**Texto extraído:**
-*-
La Última Fila
FORO! Las notitas de clase
20 julio 2008
 

N.


Hace poco hubo maniobras. La tropa plegó velas y firmó testamentos. Un día prometo hablar de aquello, pero hasta entonces, sólo contaré una parte del viaje a Ítaca... La parte en la que me encontré con alguien que todos conocéis, tal vez bajo distintos nombres y lugares.


No hubo muchas palabras, al menos al principio. Era de noche y la calle estaba llena de gente.


Sujetaba, impertérrita, un cubata, que bebía con desgana y hasta casi hastío, como preguntándole, a cada trago, de dónde venimos, quiénes somos, por qué estamos aquí... y al ver que no obtenía las respuestas necesarias, miró en mi dirección.


Lo primero que vi fueron unos ojos fieros, bañados en un azul añilado que recordaban a los claros de cielo durante una tormenta de verano. Describir el resto, a priori, era difícil, hasta ese punto aquellos ojos eran absorbentes. Su cuerpo era una carretera sinuosa llena de curvas gráciles que amenazaban constantemente con echarte al precipicio. Reina de la lujuria, esclava de su propia naturaleza.
-*-
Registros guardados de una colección
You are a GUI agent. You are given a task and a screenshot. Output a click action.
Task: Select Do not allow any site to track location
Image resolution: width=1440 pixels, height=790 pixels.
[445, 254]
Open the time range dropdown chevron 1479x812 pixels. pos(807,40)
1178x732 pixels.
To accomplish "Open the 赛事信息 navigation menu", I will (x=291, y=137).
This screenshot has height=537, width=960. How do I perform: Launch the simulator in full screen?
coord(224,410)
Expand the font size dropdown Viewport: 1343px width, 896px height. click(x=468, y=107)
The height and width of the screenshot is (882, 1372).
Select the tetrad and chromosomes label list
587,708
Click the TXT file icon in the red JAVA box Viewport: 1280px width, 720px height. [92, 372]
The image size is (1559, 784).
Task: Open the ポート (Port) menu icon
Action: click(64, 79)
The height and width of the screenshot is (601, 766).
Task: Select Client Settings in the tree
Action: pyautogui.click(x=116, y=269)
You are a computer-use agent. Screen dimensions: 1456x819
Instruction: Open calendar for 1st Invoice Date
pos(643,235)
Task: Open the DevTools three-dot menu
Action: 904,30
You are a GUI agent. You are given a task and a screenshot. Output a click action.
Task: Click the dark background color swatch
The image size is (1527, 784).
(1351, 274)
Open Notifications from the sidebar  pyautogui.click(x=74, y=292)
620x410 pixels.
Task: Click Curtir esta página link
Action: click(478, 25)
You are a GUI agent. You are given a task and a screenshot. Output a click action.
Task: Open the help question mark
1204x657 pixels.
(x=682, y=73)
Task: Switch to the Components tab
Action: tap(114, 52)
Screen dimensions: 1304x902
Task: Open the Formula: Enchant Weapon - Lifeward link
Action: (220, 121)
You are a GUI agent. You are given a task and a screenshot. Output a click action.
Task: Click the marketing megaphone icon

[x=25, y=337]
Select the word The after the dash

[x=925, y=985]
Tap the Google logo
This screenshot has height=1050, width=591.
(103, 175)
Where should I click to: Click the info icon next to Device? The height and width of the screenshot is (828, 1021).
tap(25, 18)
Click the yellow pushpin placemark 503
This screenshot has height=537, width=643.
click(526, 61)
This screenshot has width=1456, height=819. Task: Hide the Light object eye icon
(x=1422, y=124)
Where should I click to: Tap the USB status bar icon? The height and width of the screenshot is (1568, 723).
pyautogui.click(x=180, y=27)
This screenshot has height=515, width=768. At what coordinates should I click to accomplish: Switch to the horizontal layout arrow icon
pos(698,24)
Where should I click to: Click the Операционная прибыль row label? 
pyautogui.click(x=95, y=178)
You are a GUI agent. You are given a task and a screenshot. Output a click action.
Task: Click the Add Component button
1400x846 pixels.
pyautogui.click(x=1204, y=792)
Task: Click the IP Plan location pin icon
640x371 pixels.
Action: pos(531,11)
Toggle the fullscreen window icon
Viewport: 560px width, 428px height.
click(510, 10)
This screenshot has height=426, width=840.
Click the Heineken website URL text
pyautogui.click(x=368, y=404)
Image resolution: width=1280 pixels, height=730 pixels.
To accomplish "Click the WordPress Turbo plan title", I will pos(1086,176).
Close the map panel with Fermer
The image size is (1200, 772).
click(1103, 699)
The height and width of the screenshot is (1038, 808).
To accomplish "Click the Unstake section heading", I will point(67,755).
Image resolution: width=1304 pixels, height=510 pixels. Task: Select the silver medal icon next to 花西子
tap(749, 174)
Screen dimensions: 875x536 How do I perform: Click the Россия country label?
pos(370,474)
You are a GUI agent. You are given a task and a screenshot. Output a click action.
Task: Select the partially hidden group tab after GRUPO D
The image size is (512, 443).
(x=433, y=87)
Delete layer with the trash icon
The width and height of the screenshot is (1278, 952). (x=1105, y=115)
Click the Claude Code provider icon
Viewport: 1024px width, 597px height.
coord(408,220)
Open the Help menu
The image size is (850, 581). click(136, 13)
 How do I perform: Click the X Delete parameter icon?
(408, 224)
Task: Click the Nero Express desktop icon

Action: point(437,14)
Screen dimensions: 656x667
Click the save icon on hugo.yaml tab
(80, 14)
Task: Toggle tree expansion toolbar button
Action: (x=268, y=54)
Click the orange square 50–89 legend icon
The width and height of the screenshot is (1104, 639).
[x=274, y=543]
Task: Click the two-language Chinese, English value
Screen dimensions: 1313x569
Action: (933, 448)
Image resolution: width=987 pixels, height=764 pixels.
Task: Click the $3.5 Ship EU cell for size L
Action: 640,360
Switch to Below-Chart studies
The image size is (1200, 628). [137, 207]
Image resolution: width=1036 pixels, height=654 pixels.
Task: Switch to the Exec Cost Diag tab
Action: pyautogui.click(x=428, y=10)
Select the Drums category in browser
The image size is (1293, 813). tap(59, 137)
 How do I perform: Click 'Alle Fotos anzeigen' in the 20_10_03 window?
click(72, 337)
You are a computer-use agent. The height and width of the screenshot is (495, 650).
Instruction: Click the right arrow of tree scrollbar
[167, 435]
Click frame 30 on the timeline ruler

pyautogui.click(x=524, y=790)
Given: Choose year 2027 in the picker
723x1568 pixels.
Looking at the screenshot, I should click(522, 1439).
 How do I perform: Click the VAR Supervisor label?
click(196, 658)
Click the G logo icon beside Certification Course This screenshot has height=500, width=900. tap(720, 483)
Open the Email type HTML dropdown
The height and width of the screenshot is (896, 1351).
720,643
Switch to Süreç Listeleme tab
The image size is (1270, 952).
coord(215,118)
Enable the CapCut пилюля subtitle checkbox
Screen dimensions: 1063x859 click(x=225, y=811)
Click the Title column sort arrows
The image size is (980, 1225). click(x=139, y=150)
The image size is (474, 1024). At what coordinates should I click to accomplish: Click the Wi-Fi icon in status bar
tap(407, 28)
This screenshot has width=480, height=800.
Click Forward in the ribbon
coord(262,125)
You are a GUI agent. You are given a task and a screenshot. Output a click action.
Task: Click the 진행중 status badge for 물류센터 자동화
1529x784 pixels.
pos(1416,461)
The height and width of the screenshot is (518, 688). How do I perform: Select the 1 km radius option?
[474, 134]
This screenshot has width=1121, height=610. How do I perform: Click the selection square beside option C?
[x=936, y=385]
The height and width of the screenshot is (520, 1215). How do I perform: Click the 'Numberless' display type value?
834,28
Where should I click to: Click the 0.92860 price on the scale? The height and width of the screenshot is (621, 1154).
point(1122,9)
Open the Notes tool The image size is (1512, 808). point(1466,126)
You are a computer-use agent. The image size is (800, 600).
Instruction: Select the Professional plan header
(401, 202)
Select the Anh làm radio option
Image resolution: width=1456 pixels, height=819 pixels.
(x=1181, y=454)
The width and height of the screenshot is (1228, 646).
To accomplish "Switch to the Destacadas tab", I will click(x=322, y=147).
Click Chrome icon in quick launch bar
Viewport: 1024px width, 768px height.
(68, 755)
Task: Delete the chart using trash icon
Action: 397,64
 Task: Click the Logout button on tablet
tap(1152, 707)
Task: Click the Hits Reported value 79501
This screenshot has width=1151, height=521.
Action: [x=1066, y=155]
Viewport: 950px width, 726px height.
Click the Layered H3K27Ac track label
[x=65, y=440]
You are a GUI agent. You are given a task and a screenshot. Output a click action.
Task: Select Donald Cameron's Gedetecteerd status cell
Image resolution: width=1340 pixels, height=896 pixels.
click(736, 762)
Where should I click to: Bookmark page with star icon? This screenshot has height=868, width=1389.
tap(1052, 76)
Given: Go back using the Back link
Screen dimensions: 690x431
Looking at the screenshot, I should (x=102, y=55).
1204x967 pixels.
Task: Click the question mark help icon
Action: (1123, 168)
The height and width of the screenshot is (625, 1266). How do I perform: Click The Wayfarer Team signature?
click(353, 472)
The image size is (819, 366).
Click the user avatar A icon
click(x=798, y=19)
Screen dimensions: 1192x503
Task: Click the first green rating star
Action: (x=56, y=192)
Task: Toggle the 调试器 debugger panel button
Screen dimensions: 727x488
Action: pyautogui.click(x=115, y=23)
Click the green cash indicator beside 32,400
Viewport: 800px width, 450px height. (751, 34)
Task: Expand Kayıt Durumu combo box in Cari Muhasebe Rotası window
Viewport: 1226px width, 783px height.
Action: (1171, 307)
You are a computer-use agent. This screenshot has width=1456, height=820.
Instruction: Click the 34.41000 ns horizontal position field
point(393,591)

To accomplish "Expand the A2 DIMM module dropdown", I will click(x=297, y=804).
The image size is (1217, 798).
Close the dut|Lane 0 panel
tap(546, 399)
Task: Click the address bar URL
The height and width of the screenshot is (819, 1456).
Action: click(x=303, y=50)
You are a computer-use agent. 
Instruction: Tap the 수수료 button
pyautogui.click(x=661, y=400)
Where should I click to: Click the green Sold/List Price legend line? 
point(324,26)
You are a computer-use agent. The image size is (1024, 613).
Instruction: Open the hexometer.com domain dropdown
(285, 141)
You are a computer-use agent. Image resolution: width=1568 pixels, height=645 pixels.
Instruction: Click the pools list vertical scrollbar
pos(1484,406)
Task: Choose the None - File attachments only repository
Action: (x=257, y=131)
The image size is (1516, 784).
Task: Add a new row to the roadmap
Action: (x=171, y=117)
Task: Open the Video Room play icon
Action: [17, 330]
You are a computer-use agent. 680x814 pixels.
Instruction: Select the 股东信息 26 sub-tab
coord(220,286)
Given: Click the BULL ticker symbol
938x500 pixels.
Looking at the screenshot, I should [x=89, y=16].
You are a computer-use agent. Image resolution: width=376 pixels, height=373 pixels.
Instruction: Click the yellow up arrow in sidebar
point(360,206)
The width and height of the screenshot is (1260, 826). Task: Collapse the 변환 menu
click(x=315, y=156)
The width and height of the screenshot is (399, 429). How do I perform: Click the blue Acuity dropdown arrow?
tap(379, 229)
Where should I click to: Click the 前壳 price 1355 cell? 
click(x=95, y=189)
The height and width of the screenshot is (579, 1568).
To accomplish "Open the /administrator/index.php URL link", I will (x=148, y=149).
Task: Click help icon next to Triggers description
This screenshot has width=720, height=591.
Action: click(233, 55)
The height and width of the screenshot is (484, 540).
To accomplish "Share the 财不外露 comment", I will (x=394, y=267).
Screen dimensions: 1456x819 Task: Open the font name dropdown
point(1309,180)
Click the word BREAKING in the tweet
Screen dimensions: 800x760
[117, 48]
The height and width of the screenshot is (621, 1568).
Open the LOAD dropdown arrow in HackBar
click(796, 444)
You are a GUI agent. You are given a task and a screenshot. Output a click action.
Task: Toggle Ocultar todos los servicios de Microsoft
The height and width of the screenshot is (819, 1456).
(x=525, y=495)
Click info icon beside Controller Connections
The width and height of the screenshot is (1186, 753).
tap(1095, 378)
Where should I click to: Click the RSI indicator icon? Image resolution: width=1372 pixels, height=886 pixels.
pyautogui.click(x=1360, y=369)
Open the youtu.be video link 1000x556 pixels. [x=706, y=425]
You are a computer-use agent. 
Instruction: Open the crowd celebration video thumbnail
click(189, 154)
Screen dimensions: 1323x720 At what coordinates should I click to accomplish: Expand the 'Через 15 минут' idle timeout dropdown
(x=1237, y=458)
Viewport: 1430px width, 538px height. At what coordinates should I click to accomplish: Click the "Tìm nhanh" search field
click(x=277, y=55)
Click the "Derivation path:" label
-*-
**Requisitos del problema:** Según el texto extraído, ¿a qué recordaban los ojos "bañados en un azul añilado"?

**Solución del problema:** A los claros de cielo durante una tormenta de verano.